Potrebbe andare bene comunque, potremmo farcene una ragione. Siamo troppi: non è possibile un dialogo tra 50 milioni di persone, forse neanche tra 900 (600 adesso, ma il problema peggiora, direi, se questi rappresentano i pensieri dei 50 milioni). Quei 600 rappresentano idee troppo diverse per essere fuse, e soprattutto non hanno un collegamento serio all’indietro, verso la loro base, per avere un feedback sulla disponibilità dei 50 milioni ad accettare le nuove proposte. L’unico feedback esistente sono i media, e il risultato è un continuo buttare lì proposte e guardare le reazioni sui social, sui sondaggi. È la nostra nuova democrazia, facciamocene una ragione. E forse è meglio di niente.

Ma si potrebbe fare molto meglio. La tecnologia potrebbe aiutare di più. Non tanto per fornire piattaforme digitali di voto, quanto per fornire uno spazio di discussione che permetta a numeri sempre maggiori di persone di esprimersi, di manifestare i propri bisogni anzitutto (non servono particolari competenze per raccontare il proprio disagio) e anche le proprie proposte. Il contenitore, lo spazio per questo dialogo digitale potrebbero essere i partiti stessi, che dovrebbero dotarsi di forme di democrazia interna più al passo coi tempi (e, diciamocelo, con tutte le loro contraddizioni i 5S qualche passo in questo senso l’hanno fatto) o, io preferirei, un’arena globale in cui si discute di temi concreti e serve come base per conoscere/scegliere singoli rappresentanti non pre-coalizzati in partiti.

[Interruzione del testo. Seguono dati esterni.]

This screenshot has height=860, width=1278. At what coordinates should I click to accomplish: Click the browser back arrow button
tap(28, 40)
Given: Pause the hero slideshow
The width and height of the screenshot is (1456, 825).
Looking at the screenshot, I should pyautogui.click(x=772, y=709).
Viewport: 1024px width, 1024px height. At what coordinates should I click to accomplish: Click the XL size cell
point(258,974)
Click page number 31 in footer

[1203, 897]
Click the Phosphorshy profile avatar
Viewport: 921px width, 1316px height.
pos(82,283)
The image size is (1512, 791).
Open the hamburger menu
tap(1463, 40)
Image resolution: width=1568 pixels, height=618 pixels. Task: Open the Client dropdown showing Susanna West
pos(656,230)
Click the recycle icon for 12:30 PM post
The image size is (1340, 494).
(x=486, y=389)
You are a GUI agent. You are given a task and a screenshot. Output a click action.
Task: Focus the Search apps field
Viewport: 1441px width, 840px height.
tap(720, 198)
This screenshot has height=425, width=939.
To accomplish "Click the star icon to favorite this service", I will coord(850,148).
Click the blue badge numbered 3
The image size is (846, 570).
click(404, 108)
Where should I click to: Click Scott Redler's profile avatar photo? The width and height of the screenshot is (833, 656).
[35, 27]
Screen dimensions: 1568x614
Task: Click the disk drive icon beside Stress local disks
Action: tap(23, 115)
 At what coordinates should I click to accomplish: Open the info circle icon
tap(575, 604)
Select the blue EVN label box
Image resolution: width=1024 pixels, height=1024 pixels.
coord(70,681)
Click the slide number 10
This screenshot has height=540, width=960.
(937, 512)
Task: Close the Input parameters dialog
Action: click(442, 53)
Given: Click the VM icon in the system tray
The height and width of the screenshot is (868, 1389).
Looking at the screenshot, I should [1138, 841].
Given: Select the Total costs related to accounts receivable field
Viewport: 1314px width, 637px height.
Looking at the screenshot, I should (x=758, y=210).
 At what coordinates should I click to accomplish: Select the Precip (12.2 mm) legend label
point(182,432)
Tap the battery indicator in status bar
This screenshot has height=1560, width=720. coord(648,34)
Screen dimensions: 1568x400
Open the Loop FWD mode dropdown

Se escludiamo la difesa di interessi di casta e di ideologie, entrambi fattori che considero deleteri e/o sorpassati, non c’è davvero più nessun motivo serio di esistenza di formazioni politiche. Sono solo il parto (e la premessa) di una politica muscolare e non intelligente.

Il cuore

Photo by Tim Marshall on Unsplash

Se questo era il cervello, mi piace pensare che ci sia anche un cuore. Il cervello, la razionalità, servono per condividere le proposte, per esprimerci e dialogare, raffinare. Le idee, quello che ognuno di noi porta in questo dialogo bisogna pescarle altrove, altrimenti questa elaborazione si riduce a ribadire i concetti già espressi da altri, si riduce a una serie di mi piace. Il cuore è individuale, non collettivo, le idee, anche quelle politiche, arrivano da un profondo non esprimibile a cui ognuno di noi è in grado di accedere. Un profondo che etichettiamo di volta in volta con termini come spiritualità, filosofia, arte, amore per la conoscenza, per la natura.

In definitiva, credo debba partire tutto da qui, dal cuore. Senza di questo il resto è un vuoto blaterare. E al cuore devono arrivarci tutti. Oggi relativamente poche persone, gli esperti, i saggi, sono in grado di partorire pensieri originali, un gruppo più ampio discrimina, veicola queste idee e la massa non può che subirle. Purtroppo il cuore, soprattutto l’amore per il cuore, non si insegna granchè a scuola. Siamo impregnati di razionalità, di ricerca dell’efficienza e nascondiamo i tesori alle nuove generazioni. Formiamo greggi di schiavi/consumatori e, in politica, li illudiamo di poter “condividere la sovranità”. Quello che abbiamo di fatto realizzato è un’elite che manovra eserciti di consensi, e ci accorgiamo che non funziona, che le leggi non sono che traballanti stampelle se l’humus che ha partorito le idee alla base di quelle leggi non è condiviso da tutti. Se no non lamentiamoci ci dover poi votare Lapo.